Elles attirent l’œil, promettent des économies et rythment les courses hebdomadaires : les promotions en supermarché sont devenues un levier incontournable de la consommation. Sauf que derrière ces rabais alléchants, que disent réellement ces offres sur nos habitudes alimentaires – et surtout, sur leur impact potentiel sur notre santé ?
Une avalanche de promos… peu favorables à la santé
Une étude récente menée par plusieurs associations, dont Foodwatch, met en lumière une réalité préoccupante : les promotions ciblent massivement des produits que les autorités sanitaires recommandent pourtant de limiter. L’analyse porte précisément sur 4 726 promotions, recensées dans 40 catalogues issus des 5 grandes enseignes françaises : Carrefour, E.Leclerc, Intermarché, Lidl et Coopérative U. Objectif : comparer les produits mis en avant aux recommandations du Programme National Nutrition Santé (PNNS).
Les résultats sont sans appel : près de deux tiers (66 %) des promotions concernent des produits classés comme « à limiter », en raison de leur teneur excessive en sucre, en sel ou en gras. Cela inclut notamment des boissons sucrées, des biscuits industriels, de la charcuterie, ou encore des plats préparés. Pire encore, près de la moitié des produits promus sont ultratransformés, et 39 % affichent un Nutri-Score D ou E.
À l’inverse, seuls 12 % des produits mis en promotion sont considérés comme favorables à la santé, selon les critères nutritionnels officiels. Il s’agit principalement de fruits, de légumes, de céréales complètes ou de produits non transformés.
Des choix marketing lourds de conséquences
Ce déséquilibre ne doit rien au hasard. Les enseignes sélectionnent les produits mis en avant en fonction de leur rentabilité et de leur pouvoir d’attraction commerciale. Résultat : les consommateurs sont incités à acheter des produits pauvres sur le plan nutritionnel, au détriment d’une alimentation équilibrée.
« Les promos ne sont pas neutres. Elles influencent ce que les gens mettent dans leur caddie, et donc ce qu’ils mangent », alerte Foodwatch. Pour les associations signataires de l’enquête, ce modèle promotionnel participe à la dégradation de la santé publique. En particulier chez les foyers les plus modestes, pour qui les produits en promotion représentent une part importante des achats alimentaires.

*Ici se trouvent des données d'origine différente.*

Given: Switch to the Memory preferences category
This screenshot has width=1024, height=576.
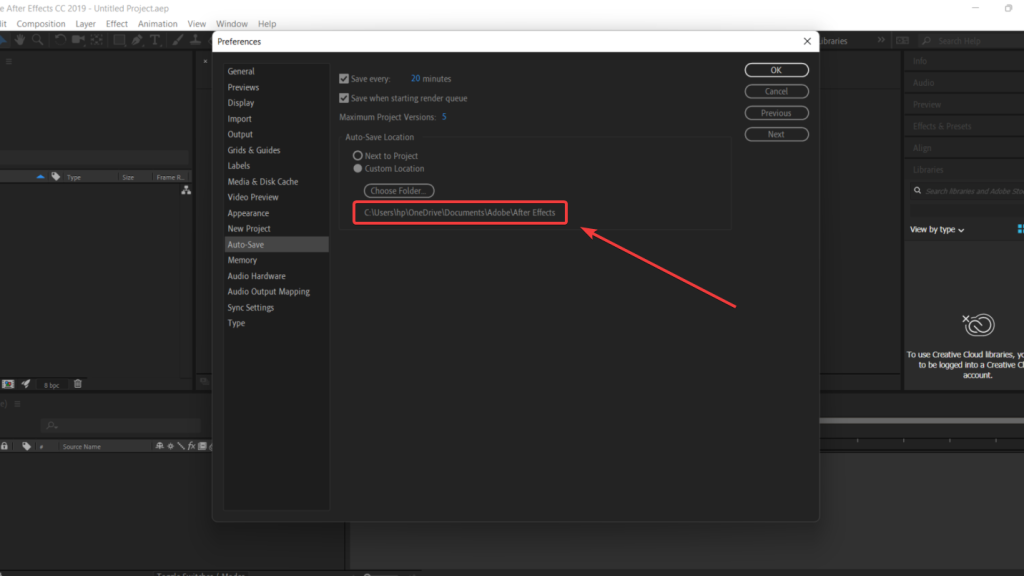Looking at the screenshot, I should click(x=244, y=259).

Une injustice nutritionnelle silencieuse
Cette inégalité est d’autant plus marquée que les produits les moins chers sont souvent les plus riches en sucres ajoutés, comme le montrait déjà une précédente étude menée en janvier 2024. Les marques de distributeurs, qui concentrent une part importante des promos, sont particulièrement concernées. « On ne peut pas demander aux citoyens de mieux manger et continuer à leur proposer à prix cassé des aliments qui nuisent à leur santé », dénonce le collectif à l’origine de l’étude, qui regroupe notamment France Assos Santé, le Réseau Action Climat, et la Fédération Française des Diabétiques.

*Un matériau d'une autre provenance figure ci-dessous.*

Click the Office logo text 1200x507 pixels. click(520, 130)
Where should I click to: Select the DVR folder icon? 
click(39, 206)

Un appel à changer les règles du jeu
Pour inverser la tendance, les associations réclament un changement structurel dans les pratiques de la grande distribution. Elles proposent notamment de fixer un objectif clair : que 50 % des produits en promotion soient issus des catégories recommandées par le PNNS (produits bruts, peu transformés, riches en fibres ou en nutriments), et que 10 % des promos concernent des produits bio non ultratransformés.
Une pétition a été lancée dans ce sens, afin de faire pression sur les enseignes et d’alerter les pouvoirs publics. Car au-delà de l’économie réalisée en caisse, c’est bien la santé des consommateurs qui est en jeu – à commencer par celle des enfants, particulièrement exposés à ces stratégies de marketing alimentaire.
Les promotions sont perçues comme une aubaine, surtout en période d’inflation. Sauf que ette apparente générosité commerciale masque une stratégie préoccupante : celle de privilégier des produits à forte marge, souvent mauvais pour la santé. Pour réconcilier pouvoir d’achat et alimentation équilibrée, il est urgent de repenser ce système.